Jesi in Comune: «Museo Federico II: lo “Stupor” finisce dopo un anno e mezzo»

«Chiediamo all’amministrazione- dice il movimento di opposizione- di chiarire se e quando intenda assumere la gestione diretta, a quali condizioni e con quale piano economico finanziario, precisando biglietti venduti ad oggi, incassi e spese»

JESI – «Apprendiamo che il Museo multimediale Federico II Stupor Mundi rimane chiuso per il mese di gennaio, in attesa che ci sia un incontro tra il primo cittadino e l’ingegner Pieralisi.
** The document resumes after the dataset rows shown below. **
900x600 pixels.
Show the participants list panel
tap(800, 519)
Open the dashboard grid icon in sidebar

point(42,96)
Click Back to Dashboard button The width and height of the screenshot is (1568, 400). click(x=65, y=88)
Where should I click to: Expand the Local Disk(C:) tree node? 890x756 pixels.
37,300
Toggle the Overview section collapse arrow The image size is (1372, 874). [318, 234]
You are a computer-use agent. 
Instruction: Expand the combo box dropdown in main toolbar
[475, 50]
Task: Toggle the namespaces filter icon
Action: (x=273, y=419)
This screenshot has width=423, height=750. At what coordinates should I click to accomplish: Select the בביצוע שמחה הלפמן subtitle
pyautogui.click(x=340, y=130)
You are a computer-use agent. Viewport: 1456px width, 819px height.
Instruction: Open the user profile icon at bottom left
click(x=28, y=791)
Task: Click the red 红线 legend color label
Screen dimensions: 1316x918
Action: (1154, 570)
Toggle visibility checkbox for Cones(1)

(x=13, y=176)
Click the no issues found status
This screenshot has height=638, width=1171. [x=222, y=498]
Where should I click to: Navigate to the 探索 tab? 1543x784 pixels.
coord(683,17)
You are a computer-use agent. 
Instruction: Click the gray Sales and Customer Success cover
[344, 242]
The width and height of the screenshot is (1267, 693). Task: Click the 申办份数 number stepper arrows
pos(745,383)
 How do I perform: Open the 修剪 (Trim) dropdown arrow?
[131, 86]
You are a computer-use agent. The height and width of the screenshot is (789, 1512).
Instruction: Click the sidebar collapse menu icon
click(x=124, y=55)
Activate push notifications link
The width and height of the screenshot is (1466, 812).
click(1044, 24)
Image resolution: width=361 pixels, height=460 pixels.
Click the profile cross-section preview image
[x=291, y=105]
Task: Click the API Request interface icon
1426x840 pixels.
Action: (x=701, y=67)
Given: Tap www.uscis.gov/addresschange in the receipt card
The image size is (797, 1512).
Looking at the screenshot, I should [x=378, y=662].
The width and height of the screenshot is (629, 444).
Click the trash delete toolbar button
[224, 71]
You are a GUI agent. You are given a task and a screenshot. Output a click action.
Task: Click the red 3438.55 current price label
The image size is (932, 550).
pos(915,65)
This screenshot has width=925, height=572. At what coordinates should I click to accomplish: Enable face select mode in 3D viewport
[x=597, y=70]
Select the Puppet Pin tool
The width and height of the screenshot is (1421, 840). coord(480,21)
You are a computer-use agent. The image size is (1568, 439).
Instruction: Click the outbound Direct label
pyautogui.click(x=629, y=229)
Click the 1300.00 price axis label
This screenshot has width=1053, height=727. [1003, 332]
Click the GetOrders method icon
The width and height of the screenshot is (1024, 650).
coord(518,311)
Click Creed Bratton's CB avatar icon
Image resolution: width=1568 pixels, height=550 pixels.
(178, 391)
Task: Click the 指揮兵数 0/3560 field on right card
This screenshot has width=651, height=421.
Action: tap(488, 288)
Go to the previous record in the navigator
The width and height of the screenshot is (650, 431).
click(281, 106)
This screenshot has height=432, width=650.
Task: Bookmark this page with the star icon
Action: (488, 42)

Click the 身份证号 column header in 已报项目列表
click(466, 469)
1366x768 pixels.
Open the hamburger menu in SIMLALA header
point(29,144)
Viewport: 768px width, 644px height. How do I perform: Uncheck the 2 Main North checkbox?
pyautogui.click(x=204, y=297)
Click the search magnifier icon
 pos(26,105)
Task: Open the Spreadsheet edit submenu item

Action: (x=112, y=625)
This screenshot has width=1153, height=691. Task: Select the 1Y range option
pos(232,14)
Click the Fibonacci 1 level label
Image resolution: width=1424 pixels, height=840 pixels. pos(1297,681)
Avevamo già espresso dubbi a riguardo con un’interrogazione nel consiglio comunale di ottobre 2017 e fatto proposte che, come al solito, non sono state prese in considerazione».

Sulle sorti del Museo di piazza Federico II intitolato all’imperatore nato a Jesi nel 1194, è l’opposizione Jesi in Comune a intervenire: «Il risultato è che ci troviamo con un contenitore costato circa un milione e mezzo di euro ad un privato cittadino (altrettanti alla Fondazione Marche) che ha deciso di donarlo alla città e ora oltre all’affitto, allo spostamento della statua dell’Imperatore che adesso vediamo chiusa dietro le sbarre e alle spese di illuminazione che il Comune si è accollato, ci troviamo a doverlo mandare avanti senza sapere però se si tratta di un affare oppure no. Ciò appena dopo un anno e mezzo che è stato aperto con toni trionfalistici, al punto che ogni mese abbiamo contato gli ingressi, senza mai specificare quanti sono stati i biglietti venduti a prezzo ridotto, quali regalati, quante scuole hanno visitato la struttura (perché le scuole fanno numero ma poca sostanza in termini economici)».

jesi in comune

Prosegue Jesi in Comune: «Abbiamo presentato un’interrogazione alla luce di quanto sopra e del fatto che la gestione risulta in perdita (altrimenti perché liberarsi e tenere chiusa una struttura che funziona?!). L’assessore Butini dice che la Fondazione Stupor Mundi, composta da Pieralisi e William Graziosi (quello dimessosi dopo che è emerso il rosso alla Fondazione Pergolesi Spontini) esiste ancora…forse sulla carta perché tenere un museo nuovo chiuso il mese di gennaio durante le festività non è certo una scelta lungimirante. Chiediamo quindi all’amministrazione di chiarire se e quando intenda assumere la gestione diretta del Museo, a quali condizioni e con quale piano economico finanziario, precisando a tal fine quanti siano stati i biglietti venduti ad oggi, gli incassi e le spese per il funzionamento del museo (e dunque quali siano gli equilibri di bilancio della gestione) e quale sia stato ad oggi il contributo economico e tecnico, sia diretto che indiretto, sia in denaro che in natura, da parte dell’amministrazione e della sua partecipata Fondazione Pergolesi Spontini».